Многое еще узнал Олимов в тот день: о не вовремя поставляющихся стройматериалах, половины которых, если они и привозились, на месте недосчитывались. Часто рабочие целыми днями сидели без дела по своим вагончикам, постоянны перебои с питанием, пропадают стройматериалы, затянулось возведение корпусов общежития трудовой армии, и вообще очень сомнительно, что строительство это может быть завершено в ближайшее время…
Олимов вытащил пачку «Беломора», предложил всем, но папиросу взял только гиссарец, остальные, поблагодарив, отказались.
— Многие употребляют здесь нас, — объяснил Абдурахим, прикуривая от уголька.
— Откуда же нас достаете? — поинтересовался Олимов.
— Присылают время от времени из дома вместе со сдобными лепешками, сушеными фруктами, — пояснил пожилой узбек.
У Олимова было желание поговорить с людьми еще, порассказать подробно о том, как живут трудармейцы в Каменке, приехавшие на Урал позже этих отрядов, но внезапно в дверном проеме появились двое полупьяных верзил в грязной одежде.

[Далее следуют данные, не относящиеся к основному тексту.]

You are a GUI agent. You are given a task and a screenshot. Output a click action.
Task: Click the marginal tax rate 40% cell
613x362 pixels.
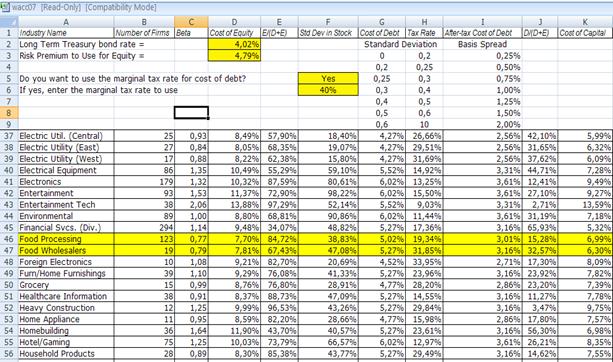point(328,90)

Подойдя к костру, они тотчас стали приставать к тем, кто сидел около него.
— Ты, Суюнбай, приехал сюда работать или ноги греть? — накинулся один на киргиза.
Под стать ему вел себя и другой.
— Всех этих лентяев надо гнать отсюда в шею! — куражился он над товарищами.
Ориф, сидевший к ним спиной и потому еще не замеченный ими, в ярости обернулся:
— Кто дал вам право так разговаривать с рабочими? Оба примолкли, уставившись на него бессмысленными глазами.
— Разрешите узнать, кто вы такой? — спросил Орифа крупнолицый, светло-русый мужчина.
Олимов представился.
— А вы кто? — поинтересовался в свою очередь тот.
— Я старшина трудового отряда, — нехотя ответил светло-русый, — Собитов Зайнулло.
— А я прораб, Кривоногов Илларион Егорович, — поспешно проговорил второй, среднего роста большеглазый мужчина.
— За ваш вид и подобное отношение к людям и делу вас самих давно пора гнать отсюда в шею! — едва сдерживая гнев, сказал Олимов. — На что это похоже? А? Посмотрите, в каком состоянии у вас люди и что делается на участке?!